*** Record extracts Section Begins ***

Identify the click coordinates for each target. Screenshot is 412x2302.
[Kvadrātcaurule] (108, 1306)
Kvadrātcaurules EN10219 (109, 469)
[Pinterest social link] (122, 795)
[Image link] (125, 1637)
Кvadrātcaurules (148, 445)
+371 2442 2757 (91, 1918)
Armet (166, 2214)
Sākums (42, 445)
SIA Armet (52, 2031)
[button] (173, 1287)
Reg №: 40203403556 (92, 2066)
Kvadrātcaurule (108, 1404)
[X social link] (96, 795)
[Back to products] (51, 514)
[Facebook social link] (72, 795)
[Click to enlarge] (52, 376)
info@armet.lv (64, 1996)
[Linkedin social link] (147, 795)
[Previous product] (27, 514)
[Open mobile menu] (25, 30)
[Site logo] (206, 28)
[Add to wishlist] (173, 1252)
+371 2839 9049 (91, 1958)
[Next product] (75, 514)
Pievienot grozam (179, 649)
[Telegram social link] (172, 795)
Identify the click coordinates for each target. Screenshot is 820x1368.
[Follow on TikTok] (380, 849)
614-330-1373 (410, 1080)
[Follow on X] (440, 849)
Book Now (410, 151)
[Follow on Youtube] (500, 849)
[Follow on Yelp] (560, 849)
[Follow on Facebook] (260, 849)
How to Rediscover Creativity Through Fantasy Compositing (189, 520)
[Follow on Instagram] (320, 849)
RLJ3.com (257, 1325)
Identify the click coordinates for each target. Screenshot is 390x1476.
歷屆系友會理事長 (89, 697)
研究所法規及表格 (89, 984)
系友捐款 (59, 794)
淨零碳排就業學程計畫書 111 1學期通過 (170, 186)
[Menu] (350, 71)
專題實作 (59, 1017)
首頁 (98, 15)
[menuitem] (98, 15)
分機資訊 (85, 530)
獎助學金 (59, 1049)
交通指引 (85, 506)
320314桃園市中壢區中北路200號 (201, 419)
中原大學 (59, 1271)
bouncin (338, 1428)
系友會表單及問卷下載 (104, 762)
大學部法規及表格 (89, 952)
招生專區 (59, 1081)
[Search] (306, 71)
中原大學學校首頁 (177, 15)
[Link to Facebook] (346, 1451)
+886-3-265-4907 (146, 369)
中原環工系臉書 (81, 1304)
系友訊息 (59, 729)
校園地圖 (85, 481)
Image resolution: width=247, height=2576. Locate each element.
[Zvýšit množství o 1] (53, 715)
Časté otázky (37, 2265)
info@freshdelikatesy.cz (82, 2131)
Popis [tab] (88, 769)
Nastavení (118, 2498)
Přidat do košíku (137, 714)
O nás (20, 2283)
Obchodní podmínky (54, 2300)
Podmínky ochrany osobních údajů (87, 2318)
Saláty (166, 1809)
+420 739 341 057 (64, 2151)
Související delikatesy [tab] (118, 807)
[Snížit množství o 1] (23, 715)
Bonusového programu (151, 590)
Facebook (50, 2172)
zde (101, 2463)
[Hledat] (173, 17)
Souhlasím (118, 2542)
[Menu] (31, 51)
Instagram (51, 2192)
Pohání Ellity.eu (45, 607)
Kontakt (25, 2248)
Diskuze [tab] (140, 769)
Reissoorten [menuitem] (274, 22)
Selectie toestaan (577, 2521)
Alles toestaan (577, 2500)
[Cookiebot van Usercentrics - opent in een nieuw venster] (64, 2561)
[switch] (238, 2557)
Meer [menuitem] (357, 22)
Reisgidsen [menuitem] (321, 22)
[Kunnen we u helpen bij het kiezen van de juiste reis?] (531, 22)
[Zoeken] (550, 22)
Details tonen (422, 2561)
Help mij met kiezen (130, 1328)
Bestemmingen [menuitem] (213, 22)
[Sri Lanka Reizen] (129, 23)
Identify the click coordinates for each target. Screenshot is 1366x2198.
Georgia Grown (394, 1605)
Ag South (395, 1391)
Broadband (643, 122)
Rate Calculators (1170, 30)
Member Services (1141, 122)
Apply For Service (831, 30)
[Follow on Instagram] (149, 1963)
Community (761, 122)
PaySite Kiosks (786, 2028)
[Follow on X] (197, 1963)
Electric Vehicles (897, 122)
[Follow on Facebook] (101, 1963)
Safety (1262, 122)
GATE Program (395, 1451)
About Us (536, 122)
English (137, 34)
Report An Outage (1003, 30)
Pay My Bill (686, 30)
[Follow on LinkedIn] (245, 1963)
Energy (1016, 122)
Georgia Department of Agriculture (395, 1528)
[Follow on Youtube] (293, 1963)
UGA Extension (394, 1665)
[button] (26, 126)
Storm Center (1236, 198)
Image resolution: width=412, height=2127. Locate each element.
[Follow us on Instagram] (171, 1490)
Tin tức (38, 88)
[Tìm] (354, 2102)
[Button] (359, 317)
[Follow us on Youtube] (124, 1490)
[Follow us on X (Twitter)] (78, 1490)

*** Record extracts Section Ends ***

Task requirements | Exactly as they stand above, write out the entries.

Response box |
Identify the click coordinates for each target. Screenshot is 412x2302.
[Kvadrātcaurule] (108, 1306)
Kvadrātcaurules EN10219 (109, 469)
[Pinterest social link] (122, 795)
[Image link] (125, 1637)
Кvadrātcaurules (148, 445)
+371 2442 2757 (91, 1918)
Armet (166, 2214)
Sākums (42, 445)
SIA Armet (52, 2031)
[button] (173, 1287)
Reg №: 40203403556 (92, 2066)
Kvadrātcaurule (108, 1404)
[X social link] (96, 795)
[Back to products] (51, 514)
[Facebook social link] (72, 795)
[Click to enlarge] (52, 376)
info@armet.lv (64, 1996)
[Linkedin social link] (147, 795)
[Previous product] (27, 514)
[Open mobile menu] (25, 30)
[Site logo] (206, 28)
[Add to wishlist] (173, 1252)
+371 2839 9049 (91, 1958)
[Next product] (75, 514)
Pievienot grozam (179, 649)
[Telegram social link] (172, 795)
Identify the click coordinates for each target. Screenshot is 820x1368.
[Follow on TikTok] (380, 849)
614-330-1373 (410, 1080)
[Follow on X] (440, 849)
Book Now (410, 151)
[Follow on Youtube] (500, 849)
[Follow on Yelp] (560, 849)
[Follow on Facebook] (260, 849)
How to Rediscover Creativity Through Fantasy Compositing (189, 520)
[Follow on Instagram] (320, 849)
RLJ3.com (257, 1325)
Identify the click coordinates for each target. Screenshot is 390x1476.
歷屆系友會理事長 (89, 697)
研究所法規及表格 (89, 984)
系友捐款 (59, 794)
淨零碳排就業學程計畫書 111 1學期通過 (170, 186)
[Menu] (350, 71)
專題實作 (59, 1017)
首頁 (98, 15)
[menuitem] (98, 15)
分機資訊 (85, 530)
獎助學金 (59, 1049)
交通指引 (85, 506)
320314桃園市中壢區中北路200號 (201, 419)
中原大學 (59, 1271)
bouncin (338, 1428)
系友會表單及問卷下載 (104, 762)
大學部法規及表格 (89, 952)
招生專區 (59, 1081)
[Search] (306, 71)
中原大學學校首頁 (177, 15)
[Link to Facebook] (346, 1451)
+886-3-265-4907 (146, 369)
中原環工系臉書 (81, 1304)
系友訊息 (59, 729)
校園地圖 (85, 481)
Image resolution: width=247, height=2576. Locate each element.
[Zvýšit množství o 1] (53, 715)
Časté otázky (37, 2265)
info@freshdelikatesy.cz (82, 2131)
Popis [tab] (88, 769)
Nastavení (118, 2498)
Přidat do košíku (137, 714)
O nás (20, 2283)
Obchodní podmínky (54, 2300)
Podmínky ochrany osobních údajů (87, 2318)
Saláty (166, 1809)
+420 739 341 057 (64, 2151)
Související delikatesy [tab] (118, 807)
[Snížit množství o 1] (23, 715)
Bonusového programu (151, 590)
Facebook (50, 2172)
zde (101, 2463)
[Hledat] (173, 17)
Souhlasím (118, 2542)
[Menu] (31, 51)
Instagram (51, 2192)
Pohání Ellity.eu (45, 607)
Kontakt (25, 2248)
Diskuze [tab] (140, 769)
Reissoorten [menuitem] (274, 22)
Selectie toestaan (577, 2521)
Alles toestaan (577, 2500)
[Cookiebot van Usercentrics - opent in een nieuw venster] (64, 2561)
[switch] (238, 2557)
Meer [menuitem] (357, 22)
Reisgidsen [menuitem] (321, 22)
[Kunnen we u helpen bij het kiezen van de juiste reis?] (531, 22)
[Zoeken] (550, 22)
Details tonen (422, 2561)
Help mij met kiezen (130, 1328)
Bestemmingen [menuitem] (213, 22)
[Sri Lanka Reizen] (129, 23)
Identify the click coordinates for each target. Screenshot is 1366x2198.
Georgia Grown (394, 1605)
Ag South (395, 1391)
Broadband (643, 122)
Rate Calculators (1170, 30)
Member Services (1141, 122)
Apply For Service (831, 30)
[Follow on Instagram] (149, 1963)
Community (761, 122)
PaySite Kiosks (786, 2028)
[Follow on X] (197, 1963)
Electric Vehicles (897, 122)
[Follow on Facebook] (101, 1963)
Safety (1262, 122)
GATE Program (395, 1451)
About Us (536, 122)
English (137, 34)
Report An Outage (1003, 30)
Pay My Bill (686, 30)
[Follow on LinkedIn] (245, 1963)
Energy (1016, 122)
Georgia Department of Agriculture (395, 1528)
[Follow on Youtube] (293, 1963)
UGA Extension (394, 1665)
[button] (26, 126)
Storm Center (1236, 198)
Image resolution: width=412, height=2127. Locate each element.
[Follow us on Instagram] (171, 1490)
Tin tức (38, 88)
[Tìm] (354, 2102)
[Button] (359, 317)
[Follow us on Youtube] (124, 1490)
[Follow us on X (Twitter)] (78, 1490)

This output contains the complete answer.